艦隊決戦の隠し球~重雷装艦は遠距離雷撃戦の夢を見るか

文:
烈風改

◇重巡と魚雷
 ロンドン軍縮条約の頃(昭和6年)の魚雷の射程は各国とも最大射程で10,000mが限界で、これは重巡の主砲射程と比較すると大きく劣るものでした。重巡は敵を魚雷の射程に入れる遥か前に主砲での射撃が可能となるため、魚雷戦の機会が生じない可能性が大きいと見なされるようになったのです。

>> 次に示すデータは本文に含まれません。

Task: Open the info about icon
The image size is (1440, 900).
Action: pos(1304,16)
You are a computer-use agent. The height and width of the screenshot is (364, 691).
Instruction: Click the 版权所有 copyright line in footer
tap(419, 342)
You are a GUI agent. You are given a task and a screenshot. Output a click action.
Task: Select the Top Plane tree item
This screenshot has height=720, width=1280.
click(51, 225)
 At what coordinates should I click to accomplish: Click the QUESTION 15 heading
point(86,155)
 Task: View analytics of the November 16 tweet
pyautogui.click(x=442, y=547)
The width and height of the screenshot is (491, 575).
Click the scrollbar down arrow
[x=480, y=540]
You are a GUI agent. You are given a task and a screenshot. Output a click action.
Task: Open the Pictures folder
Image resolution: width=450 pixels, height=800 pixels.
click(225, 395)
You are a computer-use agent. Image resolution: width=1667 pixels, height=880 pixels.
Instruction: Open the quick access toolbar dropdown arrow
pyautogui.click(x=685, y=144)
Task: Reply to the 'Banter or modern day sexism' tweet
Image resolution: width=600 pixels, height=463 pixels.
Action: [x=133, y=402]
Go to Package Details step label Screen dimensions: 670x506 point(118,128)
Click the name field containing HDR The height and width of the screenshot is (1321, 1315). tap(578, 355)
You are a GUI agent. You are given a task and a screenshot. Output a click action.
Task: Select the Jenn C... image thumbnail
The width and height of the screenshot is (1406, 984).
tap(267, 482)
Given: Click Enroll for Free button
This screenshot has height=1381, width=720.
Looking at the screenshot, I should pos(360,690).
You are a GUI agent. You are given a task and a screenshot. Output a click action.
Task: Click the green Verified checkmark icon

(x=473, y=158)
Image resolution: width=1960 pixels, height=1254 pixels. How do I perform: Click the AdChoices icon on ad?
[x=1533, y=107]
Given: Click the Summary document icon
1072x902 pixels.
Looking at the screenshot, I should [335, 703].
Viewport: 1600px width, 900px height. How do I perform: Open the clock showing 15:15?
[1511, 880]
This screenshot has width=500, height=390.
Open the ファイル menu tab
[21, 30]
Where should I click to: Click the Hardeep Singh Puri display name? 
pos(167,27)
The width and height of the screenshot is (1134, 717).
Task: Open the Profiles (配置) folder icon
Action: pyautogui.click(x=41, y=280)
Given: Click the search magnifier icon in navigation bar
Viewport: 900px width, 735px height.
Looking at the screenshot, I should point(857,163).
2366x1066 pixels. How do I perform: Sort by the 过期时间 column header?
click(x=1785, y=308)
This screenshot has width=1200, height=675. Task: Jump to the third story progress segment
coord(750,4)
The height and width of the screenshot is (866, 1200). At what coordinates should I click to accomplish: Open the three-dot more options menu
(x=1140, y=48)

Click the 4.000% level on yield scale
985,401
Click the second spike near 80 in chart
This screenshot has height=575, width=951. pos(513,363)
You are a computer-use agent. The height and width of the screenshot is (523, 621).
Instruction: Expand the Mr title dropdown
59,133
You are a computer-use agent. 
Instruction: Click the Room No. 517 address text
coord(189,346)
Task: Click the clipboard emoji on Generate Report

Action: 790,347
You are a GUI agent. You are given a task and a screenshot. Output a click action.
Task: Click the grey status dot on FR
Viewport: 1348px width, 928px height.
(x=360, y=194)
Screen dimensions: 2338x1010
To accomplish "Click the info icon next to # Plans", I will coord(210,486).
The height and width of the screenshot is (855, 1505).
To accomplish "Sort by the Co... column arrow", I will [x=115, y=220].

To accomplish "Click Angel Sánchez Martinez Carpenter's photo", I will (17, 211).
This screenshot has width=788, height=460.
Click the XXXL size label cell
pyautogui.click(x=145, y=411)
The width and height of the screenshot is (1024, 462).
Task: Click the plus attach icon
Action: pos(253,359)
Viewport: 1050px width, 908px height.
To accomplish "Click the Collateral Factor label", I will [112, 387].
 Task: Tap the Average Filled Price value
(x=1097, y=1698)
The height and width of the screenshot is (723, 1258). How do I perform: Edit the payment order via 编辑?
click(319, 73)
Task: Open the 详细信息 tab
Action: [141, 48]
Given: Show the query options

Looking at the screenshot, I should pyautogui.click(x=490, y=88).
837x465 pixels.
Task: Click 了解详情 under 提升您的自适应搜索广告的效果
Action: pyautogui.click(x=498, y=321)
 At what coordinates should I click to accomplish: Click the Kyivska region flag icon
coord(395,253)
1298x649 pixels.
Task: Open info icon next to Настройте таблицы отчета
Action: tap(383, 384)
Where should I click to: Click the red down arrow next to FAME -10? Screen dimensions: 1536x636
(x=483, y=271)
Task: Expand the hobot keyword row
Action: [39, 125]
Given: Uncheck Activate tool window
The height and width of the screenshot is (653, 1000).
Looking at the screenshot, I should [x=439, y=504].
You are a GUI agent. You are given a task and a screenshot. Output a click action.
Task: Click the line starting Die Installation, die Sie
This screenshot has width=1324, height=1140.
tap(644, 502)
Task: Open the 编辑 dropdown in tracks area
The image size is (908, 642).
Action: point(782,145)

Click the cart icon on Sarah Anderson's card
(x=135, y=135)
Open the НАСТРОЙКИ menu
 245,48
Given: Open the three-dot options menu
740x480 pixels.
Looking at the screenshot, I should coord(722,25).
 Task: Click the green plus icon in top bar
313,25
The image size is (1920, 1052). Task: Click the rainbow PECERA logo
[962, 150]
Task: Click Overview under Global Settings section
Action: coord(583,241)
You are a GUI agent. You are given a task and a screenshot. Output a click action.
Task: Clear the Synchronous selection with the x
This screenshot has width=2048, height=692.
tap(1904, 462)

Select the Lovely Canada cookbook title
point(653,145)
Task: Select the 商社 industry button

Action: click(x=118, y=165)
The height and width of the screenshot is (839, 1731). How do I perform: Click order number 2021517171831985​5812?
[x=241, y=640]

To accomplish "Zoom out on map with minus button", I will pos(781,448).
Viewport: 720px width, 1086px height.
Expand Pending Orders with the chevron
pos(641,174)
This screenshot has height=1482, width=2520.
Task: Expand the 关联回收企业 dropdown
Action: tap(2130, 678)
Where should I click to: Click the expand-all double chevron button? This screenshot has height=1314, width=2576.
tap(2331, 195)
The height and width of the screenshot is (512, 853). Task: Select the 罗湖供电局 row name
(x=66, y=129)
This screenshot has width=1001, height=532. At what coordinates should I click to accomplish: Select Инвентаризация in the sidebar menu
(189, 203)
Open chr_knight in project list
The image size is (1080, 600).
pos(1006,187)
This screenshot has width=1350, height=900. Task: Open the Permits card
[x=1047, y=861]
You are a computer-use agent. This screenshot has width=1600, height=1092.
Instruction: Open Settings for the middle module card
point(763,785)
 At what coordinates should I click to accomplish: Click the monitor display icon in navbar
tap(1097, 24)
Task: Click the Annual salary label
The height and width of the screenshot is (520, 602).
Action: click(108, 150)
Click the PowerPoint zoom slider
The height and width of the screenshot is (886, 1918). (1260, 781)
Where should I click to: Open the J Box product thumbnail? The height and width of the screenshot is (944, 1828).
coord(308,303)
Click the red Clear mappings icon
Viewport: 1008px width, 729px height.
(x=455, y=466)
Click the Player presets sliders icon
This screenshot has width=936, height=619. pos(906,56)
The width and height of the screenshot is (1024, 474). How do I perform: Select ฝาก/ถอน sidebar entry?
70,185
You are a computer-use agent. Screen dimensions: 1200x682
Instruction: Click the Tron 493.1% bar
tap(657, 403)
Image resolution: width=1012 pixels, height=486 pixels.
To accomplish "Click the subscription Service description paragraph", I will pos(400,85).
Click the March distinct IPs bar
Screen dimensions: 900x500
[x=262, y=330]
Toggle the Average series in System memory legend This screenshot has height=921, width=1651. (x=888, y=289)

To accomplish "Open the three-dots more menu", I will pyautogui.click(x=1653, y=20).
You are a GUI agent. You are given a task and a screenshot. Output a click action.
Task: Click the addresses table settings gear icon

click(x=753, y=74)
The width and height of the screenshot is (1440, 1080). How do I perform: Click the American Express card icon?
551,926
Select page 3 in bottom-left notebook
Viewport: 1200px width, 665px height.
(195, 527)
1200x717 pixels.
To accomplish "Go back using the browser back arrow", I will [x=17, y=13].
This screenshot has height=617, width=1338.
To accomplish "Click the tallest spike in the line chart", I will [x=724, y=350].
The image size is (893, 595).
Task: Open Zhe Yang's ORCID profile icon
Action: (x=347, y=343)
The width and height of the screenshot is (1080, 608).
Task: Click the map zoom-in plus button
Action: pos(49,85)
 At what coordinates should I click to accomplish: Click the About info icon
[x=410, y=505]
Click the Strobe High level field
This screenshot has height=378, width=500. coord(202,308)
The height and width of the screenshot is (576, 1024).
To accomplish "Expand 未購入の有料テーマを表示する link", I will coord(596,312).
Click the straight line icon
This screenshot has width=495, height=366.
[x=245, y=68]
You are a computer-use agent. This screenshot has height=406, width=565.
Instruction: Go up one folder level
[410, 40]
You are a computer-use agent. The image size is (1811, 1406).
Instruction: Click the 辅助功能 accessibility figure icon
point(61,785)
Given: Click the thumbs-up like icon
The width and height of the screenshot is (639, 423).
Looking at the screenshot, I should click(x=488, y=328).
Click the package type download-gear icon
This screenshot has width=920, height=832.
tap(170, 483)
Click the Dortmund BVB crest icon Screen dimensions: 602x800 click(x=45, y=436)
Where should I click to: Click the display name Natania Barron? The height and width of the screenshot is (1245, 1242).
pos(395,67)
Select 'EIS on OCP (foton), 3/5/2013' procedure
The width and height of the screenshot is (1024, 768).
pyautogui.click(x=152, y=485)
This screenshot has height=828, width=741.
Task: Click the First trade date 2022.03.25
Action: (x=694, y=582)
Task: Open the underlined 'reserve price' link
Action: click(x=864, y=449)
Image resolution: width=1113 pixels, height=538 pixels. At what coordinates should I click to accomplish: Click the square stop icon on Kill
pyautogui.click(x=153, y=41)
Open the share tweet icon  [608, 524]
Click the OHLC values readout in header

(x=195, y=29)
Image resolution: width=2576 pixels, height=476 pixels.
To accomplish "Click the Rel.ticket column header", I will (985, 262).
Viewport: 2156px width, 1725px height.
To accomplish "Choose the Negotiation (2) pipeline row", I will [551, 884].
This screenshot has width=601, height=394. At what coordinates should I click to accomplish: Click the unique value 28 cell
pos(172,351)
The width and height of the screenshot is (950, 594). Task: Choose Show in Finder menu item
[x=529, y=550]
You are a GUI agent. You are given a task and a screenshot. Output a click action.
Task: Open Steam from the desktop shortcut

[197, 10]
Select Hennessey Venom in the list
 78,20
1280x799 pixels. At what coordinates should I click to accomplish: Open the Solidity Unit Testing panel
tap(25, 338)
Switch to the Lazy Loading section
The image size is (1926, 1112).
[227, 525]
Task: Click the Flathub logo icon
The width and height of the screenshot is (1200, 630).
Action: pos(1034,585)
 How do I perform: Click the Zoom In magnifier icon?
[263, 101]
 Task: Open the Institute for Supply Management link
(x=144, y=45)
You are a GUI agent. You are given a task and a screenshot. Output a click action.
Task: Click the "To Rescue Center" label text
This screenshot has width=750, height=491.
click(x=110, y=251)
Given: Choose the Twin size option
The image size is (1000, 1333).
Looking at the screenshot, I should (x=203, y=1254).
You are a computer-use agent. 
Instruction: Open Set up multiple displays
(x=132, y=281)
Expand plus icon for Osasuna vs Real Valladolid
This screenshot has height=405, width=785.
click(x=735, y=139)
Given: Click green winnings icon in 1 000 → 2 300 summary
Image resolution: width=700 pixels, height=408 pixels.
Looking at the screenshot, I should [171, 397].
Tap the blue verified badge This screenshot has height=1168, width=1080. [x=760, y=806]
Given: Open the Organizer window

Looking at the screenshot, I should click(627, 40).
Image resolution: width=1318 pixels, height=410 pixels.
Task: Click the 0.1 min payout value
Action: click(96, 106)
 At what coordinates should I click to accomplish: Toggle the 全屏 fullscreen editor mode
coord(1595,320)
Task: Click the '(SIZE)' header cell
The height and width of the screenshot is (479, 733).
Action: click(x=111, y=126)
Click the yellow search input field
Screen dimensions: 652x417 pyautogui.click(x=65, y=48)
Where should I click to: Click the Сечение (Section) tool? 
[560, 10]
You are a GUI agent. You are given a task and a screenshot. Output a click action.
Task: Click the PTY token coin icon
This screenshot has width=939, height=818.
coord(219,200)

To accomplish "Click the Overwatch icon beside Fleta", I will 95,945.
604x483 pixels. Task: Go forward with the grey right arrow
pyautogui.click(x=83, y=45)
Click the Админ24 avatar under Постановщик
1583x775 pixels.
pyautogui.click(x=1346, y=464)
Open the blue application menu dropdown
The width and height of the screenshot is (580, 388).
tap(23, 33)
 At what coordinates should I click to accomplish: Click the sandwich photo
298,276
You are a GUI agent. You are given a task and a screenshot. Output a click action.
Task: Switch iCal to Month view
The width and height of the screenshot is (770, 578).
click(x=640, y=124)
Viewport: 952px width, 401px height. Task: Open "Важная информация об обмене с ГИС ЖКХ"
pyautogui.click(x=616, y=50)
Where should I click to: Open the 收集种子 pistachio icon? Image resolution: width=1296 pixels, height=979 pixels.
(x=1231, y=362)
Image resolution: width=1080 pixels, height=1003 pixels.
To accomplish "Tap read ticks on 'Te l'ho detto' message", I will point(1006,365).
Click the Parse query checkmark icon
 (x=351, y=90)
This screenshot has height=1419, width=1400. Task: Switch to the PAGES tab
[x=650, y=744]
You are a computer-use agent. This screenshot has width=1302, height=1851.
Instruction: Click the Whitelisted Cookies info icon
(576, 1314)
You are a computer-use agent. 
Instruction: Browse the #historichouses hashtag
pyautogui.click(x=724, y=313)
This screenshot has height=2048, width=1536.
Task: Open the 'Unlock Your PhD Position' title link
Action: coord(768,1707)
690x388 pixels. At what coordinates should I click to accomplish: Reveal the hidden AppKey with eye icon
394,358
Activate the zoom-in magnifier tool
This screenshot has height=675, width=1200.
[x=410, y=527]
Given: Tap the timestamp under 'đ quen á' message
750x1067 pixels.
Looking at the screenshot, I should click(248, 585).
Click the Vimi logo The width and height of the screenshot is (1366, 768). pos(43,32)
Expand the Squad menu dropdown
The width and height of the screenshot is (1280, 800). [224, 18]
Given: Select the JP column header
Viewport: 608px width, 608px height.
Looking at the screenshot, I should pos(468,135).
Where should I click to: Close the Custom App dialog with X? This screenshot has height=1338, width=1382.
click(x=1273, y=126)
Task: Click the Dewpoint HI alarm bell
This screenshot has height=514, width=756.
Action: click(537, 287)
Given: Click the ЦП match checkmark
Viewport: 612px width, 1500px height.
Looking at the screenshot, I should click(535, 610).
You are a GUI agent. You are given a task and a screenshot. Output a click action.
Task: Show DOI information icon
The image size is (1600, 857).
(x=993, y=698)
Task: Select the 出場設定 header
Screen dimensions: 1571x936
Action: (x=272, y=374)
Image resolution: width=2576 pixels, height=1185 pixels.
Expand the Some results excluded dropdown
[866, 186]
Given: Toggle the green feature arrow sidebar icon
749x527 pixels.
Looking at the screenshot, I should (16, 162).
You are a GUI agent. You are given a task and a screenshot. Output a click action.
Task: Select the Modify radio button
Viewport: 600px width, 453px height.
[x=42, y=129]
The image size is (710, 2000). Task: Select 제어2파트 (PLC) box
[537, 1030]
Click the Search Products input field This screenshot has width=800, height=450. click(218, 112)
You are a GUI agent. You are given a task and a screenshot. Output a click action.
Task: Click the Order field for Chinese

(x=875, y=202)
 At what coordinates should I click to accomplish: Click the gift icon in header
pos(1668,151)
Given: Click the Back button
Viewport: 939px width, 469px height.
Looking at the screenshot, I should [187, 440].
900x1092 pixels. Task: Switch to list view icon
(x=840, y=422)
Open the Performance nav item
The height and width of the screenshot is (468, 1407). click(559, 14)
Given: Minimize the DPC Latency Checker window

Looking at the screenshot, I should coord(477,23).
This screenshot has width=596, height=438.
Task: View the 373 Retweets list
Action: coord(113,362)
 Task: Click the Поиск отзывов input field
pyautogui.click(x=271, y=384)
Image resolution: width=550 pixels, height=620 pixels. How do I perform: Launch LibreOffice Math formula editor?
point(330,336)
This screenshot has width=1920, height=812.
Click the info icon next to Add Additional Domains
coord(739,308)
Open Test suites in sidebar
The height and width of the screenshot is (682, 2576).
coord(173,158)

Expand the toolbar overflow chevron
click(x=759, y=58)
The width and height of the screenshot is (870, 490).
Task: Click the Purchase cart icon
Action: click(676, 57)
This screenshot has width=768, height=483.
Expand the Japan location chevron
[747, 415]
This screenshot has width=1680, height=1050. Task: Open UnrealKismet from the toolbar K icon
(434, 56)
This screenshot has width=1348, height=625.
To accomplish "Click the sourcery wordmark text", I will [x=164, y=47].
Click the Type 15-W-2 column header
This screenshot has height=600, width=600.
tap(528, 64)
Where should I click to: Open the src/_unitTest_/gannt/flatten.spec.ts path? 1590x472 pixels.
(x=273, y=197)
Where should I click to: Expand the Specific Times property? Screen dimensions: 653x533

 このため当時の米海軍は新規建造の重巡魚雷兵装を全廃しました。日本海軍でも重巡の魚雷廃止への動きがありましたが、新魚雷の登場によって重巡の魚雷装備廃止は回避されています。

 この新魚雷こそが、ロンドン条約の制限を受けて魚雷の射程延長を目指し昭和6年に開発が開始され、昭和8年に実用化された『酸素魚雷』でした。

 酸素魚雷の性能は傑出したものであり、酸素の扱いが難しい点を除けば、当時全ての性能で他の魚雷を上回っていたと言っても過言ではありませんでした。そしてその最も有用な点は魚雷の常識を破る画期的な射程にありました。

 雷速36ノットにおける駛走距離は40,000mに及び、これは戦艦同士の最大砲戦距離をも超えるものだったのです。この長射程魚雷の実現により、具現化されたのが重巡部隊による『遠距離隠密魚雷発射』戦法でした。